Но ему тут же стало стыдно своих мыслей.
"Ерунда все это. При чем тут одежда? Не в том дело! Она ведь столько перенесла. И сейчас… В праздник - и то нет отдыха… Когда ещё весна, а она уже готовится…"
Ему хотелось как-то опоэтизировать Машу, хотя, может быть, и не так, как в первый год разлуки, хотелось, чтобы вернулась та радостная взволнованность, которую он испытывал ещё в дороге, думая о ней. Куда это все исчезло? Почему, приехав домой, он вдруг остыл? Землянка придавила, что ли?
Он ухватился за эту мысль, как за спасательный круг.
"А все может быть. Какая там к черту романтика, когда вокруг такие прозаические житейские заботы! Да и не мальчик уже я. Сперва надо подумать, как из проклятой землянки поскорее выбраться, а потом уже… Да и вообще нужно устроиться, наладить жизнь… С работой и все прочее. А жениться никогда не поздно. Ждала шесть лет, подождет и ещё".
Успокоив себя этим, Максим зашагал быстрее, вдыхая студеный воздух. Погода была по-зимнему хороша: бодрящий морозец, порывистый ветер, время от времени приносивший откуда-то издалека две-три снежинки - первые вестники и разведчики зимы. Когда снежинки эти падали на руки, на лицо, казалось: ещё минута - и разорвется туча, сыпанет белым пухом, и закружится он в дивном хороводе, покрывая землю мягким, пушистым ковром. Но ветер стихал, снежинки больше не прилетали, и на полях неподвижно лежала поздняя осень, серая, однотонная. Только с одной стороны, где-то в отдалении, зеленел клин озимого, а с другой, за речкой, темнела синяя полоса соснового леса - того самого, где Максим был вчера. Да на лугу, начинавшемся далеко от дороги, между широких и низких стогов поблескивала на изгибах молодым ледком речка.
От Лядцев до Добродеевки около четырех километров, если считать от центра до центра, от лавки до лавки, как говорят местные жители, а если от околицы, то, конечно, ближе.
Максим и не заметил, как прошел это расстояние. Размышлений хватило на всю дорогу.

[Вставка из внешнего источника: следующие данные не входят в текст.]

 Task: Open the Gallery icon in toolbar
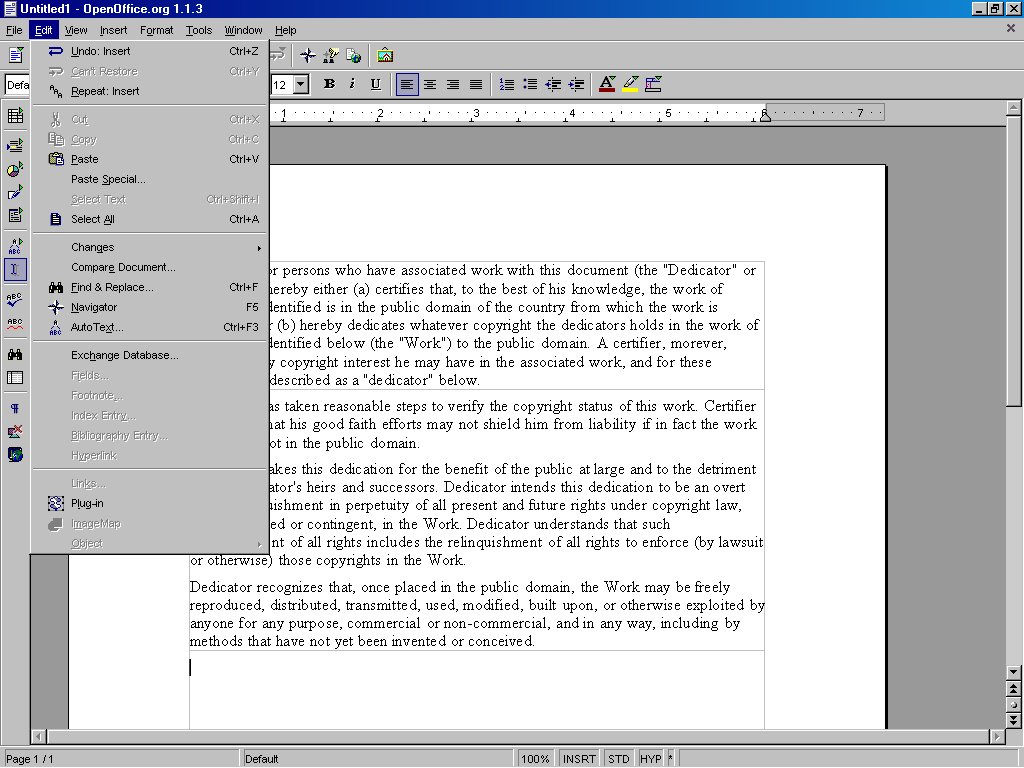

Только когда он подошел к добродеевскому саду, им на миг овладело то же чувство, что вчера в лесу. Сад пострадал не меньше, чем лес. Но здесь заботливая рука человека уже умело залечивала раны, нанесенные деревьям и земле. Старые уцелевшие деревья были в полном порядке: сухие ветки обрезаны, стволы обмазаны глиной и обернуты соломой. Немало было подсажено новых. Каждое молодое деревцо огорожено, чтоб зимой не повредили зайцы.
Максим вспомнил сад своего колхоза, на который он об-патил внимание ещё в день приезда, и опять подумал с завистью: "Да… чувствуется хозяйская рука… Недаром, видно, его хвалят… Что ж, посмотрим.:."
Здание сельсовета находилось за околицей, между старым садом и лугом. До войны в нем был ветеринарный пункт, почему оно и стояло на отлете. Во время войны из всех общественных строений одно только оно и уцелело. А потому сразу после освобождения в нем обосновались и школа, которая работала тогда в три смены, и сельсовет, и правление колхоза. Теперь остался только сельсовет, да в пристройке - молочносдаточный пункт.